- Goal
Please convert the records below into a Markdown table with the columns "No." and "Entry", giving each non-blank line its own numbered row and leaving out blank lines.

[Text and item location entries]
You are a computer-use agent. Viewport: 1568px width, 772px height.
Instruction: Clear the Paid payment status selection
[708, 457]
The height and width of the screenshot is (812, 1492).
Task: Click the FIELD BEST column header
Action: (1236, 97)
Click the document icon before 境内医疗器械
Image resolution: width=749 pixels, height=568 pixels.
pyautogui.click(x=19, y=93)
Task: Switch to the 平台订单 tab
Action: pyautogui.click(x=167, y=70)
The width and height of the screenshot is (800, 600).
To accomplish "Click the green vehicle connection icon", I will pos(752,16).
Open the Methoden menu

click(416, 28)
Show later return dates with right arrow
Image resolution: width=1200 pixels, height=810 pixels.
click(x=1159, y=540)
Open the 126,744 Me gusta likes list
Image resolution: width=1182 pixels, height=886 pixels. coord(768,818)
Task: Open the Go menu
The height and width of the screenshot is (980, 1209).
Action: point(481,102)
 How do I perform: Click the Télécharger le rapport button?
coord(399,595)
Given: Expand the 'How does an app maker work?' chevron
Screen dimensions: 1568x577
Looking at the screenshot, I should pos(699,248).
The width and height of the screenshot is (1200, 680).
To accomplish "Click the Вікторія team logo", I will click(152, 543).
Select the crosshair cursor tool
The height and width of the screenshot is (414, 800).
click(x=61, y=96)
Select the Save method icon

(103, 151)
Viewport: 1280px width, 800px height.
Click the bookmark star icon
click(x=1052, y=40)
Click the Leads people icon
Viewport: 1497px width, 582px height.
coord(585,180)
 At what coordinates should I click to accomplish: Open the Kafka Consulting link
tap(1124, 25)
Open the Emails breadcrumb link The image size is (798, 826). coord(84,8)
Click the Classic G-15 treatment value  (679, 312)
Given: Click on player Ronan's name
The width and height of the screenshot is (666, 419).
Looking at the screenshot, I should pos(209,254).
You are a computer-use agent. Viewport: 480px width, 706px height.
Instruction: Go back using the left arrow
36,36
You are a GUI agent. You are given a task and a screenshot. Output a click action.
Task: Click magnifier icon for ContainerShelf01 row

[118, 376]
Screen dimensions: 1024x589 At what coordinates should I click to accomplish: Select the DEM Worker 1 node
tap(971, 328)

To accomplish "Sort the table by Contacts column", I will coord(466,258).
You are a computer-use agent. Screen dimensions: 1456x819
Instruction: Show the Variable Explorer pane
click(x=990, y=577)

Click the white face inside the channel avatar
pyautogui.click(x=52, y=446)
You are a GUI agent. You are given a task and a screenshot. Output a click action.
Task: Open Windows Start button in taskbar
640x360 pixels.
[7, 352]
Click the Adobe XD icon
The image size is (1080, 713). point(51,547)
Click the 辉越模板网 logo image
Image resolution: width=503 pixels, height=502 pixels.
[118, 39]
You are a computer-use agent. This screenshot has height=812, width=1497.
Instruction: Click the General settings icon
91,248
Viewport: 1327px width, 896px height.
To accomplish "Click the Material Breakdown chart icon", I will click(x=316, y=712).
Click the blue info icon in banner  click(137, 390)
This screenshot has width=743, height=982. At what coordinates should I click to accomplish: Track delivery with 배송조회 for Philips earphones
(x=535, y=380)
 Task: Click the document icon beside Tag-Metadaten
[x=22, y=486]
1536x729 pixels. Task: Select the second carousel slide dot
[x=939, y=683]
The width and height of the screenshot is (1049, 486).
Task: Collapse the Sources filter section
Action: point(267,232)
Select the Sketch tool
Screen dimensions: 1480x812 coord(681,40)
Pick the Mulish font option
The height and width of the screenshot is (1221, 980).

- Exercise result
| No. | Entry |
|---|---|
| 1 | You are a computer-use agent. Viewport: 1568px width, 772px height. |
| 2 | Instruction: Clear the Paid payment status selection |
| 3 | [708, 457] |
| 4 | The height and width of the screenshot is (812, 1492). |
| 5 | Task: Click the FIELD BEST column header |
| 6 | Action: (1236, 97) |
| 7 | Click the document icon before 境内医疗器械 |
| 8 | Image resolution: width=749 pixels, height=568 pixels. |
| 9 | pyautogui.click(x=19, y=93) |
| 10 | Task: Switch to the 平台订单 tab |
| 11 | Action: pyautogui.click(x=167, y=70) |
| 12 | The width and height of the screenshot is (800, 600). |
| 13 | To accomplish "Click the green vehicle connection icon", I will pos(752,16). |
| 14 | Open the Methoden menu |
| 15 | click(416, 28) |
| 16 | Show later return dates with right arrow |
| 17 | Image resolution: width=1200 pixels, height=810 pixels. |
| 18 | click(x=1159, y=540) |
| 19 | Open the 126,744 Me gusta likes list |
| 20 | Image resolution: width=1182 pixels, height=886 pixels. coord(768,818) |
| 21 | Task: Open the Go menu |
| 22 | The height and width of the screenshot is (980, 1209). |
| 23 | Action: point(481,102) |
| 24 |  How do I perform: Click the Télécharger le rapport button? |
| 25 | coord(399,595) |
| 26 | Given: Expand the 'How does an app maker work?' chevron |
| 27 | Screen dimensions: 1568x577 |
| 28 | Looking at the screenshot, I should pos(699,248). |
| 29 | The width and height of the screenshot is (1200, 680). |
| 30 | To accomplish "Click the Вікторія team logo", I will click(152, 543). |
| 31 | Select the crosshair cursor tool |
| 32 | The height and width of the screenshot is (414, 800). |
| 33 | click(x=61, y=96) |
| 34 | Select the Save method icon |
| 35 | (103, 151) |
| 36 | Viewport: 1280px width, 800px height. |
| 37 | Click the bookmark star icon |
| 38 | click(x=1052, y=40) |
| 39 | Click the Leads people icon |
| 40 | Viewport: 1497px width, 582px height. |
| 41 | coord(585,180) |
| 42 |  At what coordinates should I click to accomplish: Open the Kafka Consulting link |
| 43 | tap(1124, 25) |
| 44 | Open the Emails breadcrumb link The image size is (798, 826). coord(84,8) |
| 45 | Click the Classic G-15 treatment value  (679, 312) |
| 46 | Given: Click on player Ronan's name |
| 47 | The width and height of the screenshot is (666, 419). |
| 48 | Looking at the screenshot, I should pos(209,254). |
| 49 | You are a computer-use agent. Viewport: 480px width, 706px height. |
| 50 | Instruction: Go back using the left arrow |
| 51 | 36,36 |
| 52 | You are a GUI agent. You are given a task and a screenshot. Output a click action. |
| 53 | Task: Click magnifier icon for ContainerShelf01 row |
| 54 | [118, 376] |
| 55 | Screen dimensions: 1024x589 At what coordinates should I click to accomplish: Select the DEM Worker 1 node |
| 56 | tap(971, 328) |
| 57 | To accomplish "Sort the table by Contacts column", I will coord(466,258). |
| 58 | You are a computer-use agent. Screen dimensions: 1456x819 |
| 59 | Instruction: Show the Variable Explorer pane |
| 60 | click(x=990, y=577) |
| 61 | Click the white face inside the channel avatar |
| 62 | pyautogui.click(x=52, y=446) |
| 63 | You are a GUI agent. You are given a task and a screenshot. Output a click action. |
| 64 | Task: Open Windows Start button in taskbar |
| 65 | 640x360 pixels. |
| 66 | [7, 352] |
| 67 | Click the Adobe XD icon |
| 68 | The image size is (1080, 713). point(51,547) |
| 69 | Click the 辉越模板网 logo image |
| 70 | Image resolution: width=503 pixels, height=502 pixels. |
| 71 | [118, 39] |
| 72 | You are a computer-use agent. This screenshot has height=812, width=1497. |
| 73 | Instruction: Click the General settings icon |
| 74 | 91,248 |
| 75 | Viewport: 1327px width, 896px height. |
| 76 | To accomplish "Click the Material Breakdown chart icon", I will click(x=316, y=712). |
| 77 | Click the blue info icon in banner  click(137, 390) |
| 78 | This screenshot has width=743, height=982. At what coordinates should I click to accomplish: Track delivery with 배송조회 for Philips earphones |
| 79 | (x=535, y=380) |
| 80 |  Task: Click the document icon beside Tag-Metadaten |
| 81 | [x=22, y=486] |
| 82 | 1536x729 pixels. Task: Select the second carousel slide dot |
| 83 | [x=939, y=683] |
| 84 | The width and height of the screenshot is (1049, 486). |
| 85 | Task: Collapse the Sources filter section |
| 86 | Action: point(267,232) |
| 87 | Select the Sketch tool |
| 88 | Screen dimensions: 1480x812 coord(681,40) |
| 89 | Pick the Mulish font option |
| 90 | The height and width of the screenshot is (1221, 980). |